§ Requirements
Could you reproduce the listing below verbatim, every line in its original order and form?
## Start
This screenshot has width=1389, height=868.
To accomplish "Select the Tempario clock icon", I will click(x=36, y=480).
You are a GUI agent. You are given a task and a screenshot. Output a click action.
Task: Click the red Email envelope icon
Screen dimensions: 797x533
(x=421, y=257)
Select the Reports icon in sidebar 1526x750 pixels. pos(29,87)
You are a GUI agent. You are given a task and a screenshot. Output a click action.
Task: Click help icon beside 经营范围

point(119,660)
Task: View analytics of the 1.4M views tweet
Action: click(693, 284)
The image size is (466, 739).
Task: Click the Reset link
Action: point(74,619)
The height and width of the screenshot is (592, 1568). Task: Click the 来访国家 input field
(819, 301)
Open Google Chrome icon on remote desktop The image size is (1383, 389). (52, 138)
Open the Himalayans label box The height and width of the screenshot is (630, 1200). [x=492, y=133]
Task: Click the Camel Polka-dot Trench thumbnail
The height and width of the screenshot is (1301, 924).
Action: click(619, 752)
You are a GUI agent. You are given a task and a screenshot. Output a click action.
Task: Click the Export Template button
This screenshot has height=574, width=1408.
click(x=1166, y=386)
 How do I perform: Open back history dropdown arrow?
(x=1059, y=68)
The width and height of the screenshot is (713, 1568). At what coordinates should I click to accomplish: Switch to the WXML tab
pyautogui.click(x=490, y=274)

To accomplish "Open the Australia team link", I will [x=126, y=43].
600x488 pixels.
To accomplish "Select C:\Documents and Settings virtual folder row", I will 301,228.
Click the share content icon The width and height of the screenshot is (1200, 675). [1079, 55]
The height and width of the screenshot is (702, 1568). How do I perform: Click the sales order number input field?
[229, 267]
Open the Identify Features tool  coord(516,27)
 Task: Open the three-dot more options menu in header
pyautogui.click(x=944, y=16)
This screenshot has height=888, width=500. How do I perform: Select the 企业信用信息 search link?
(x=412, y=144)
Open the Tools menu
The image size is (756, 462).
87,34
## End
§ Result of this exercise
This screenshot has width=1389, height=868.
To accomplish "Select the Tempario clock icon", I will click(x=36, y=480).
You are a GUI agent. You are given a task and a screenshot. Output a click action.
Task: Click the red Email envelope icon
Screen dimensions: 797x533
(x=421, y=257)
Select the Reports icon in sidebar 1526x750 pixels. pos(29,87)
You are a GUI agent. You are given a task and a screenshot. Output a click action.
Task: Click help icon beside 经营范围

point(119,660)
Task: View analytics of the 1.4M views tweet
Action: click(693, 284)
The image size is (466, 739).
Task: Click the Reset link
Action: point(74,619)
The height and width of the screenshot is (592, 1568). Task: Click the 来访国家 input field
(819, 301)
Open Google Chrome icon on remote desktop The image size is (1383, 389). (52, 138)
Open the Himalayans label box The height and width of the screenshot is (630, 1200). [x=492, y=133]
Task: Click the Camel Polka-dot Trench thumbnail
The height and width of the screenshot is (1301, 924).
Action: click(619, 752)
You are a GUI agent. You are given a task and a screenshot. Output a click action.
Task: Click the Export Template button
This screenshot has height=574, width=1408.
click(x=1166, y=386)
 How do I perform: Open back history dropdown arrow?
(x=1059, y=68)
The width and height of the screenshot is (713, 1568). At what coordinates should I click to accomplish: Switch to the WXML tab
pyautogui.click(x=490, y=274)

To accomplish "Open the Australia team link", I will [x=126, y=43].
600x488 pixels.
To accomplish "Select C:\Documents and Settings virtual folder row", I will 301,228.
Click the share content icon The width and height of the screenshot is (1200, 675). [1079, 55]
The height and width of the screenshot is (702, 1568). How do I perform: Click the sales order number input field?
[229, 267]
Open the Identify Features tool  coord(516,27)
 Task: Open the three-dot more options menu in header
pyautogui.click(x=944, y=16)
This screenshot has height=888, width=500. How do I perform: Select the 企业信用信息 search link?
(x=412, y=144)
Open the Tools menu
The image size is (756, 462).
87,34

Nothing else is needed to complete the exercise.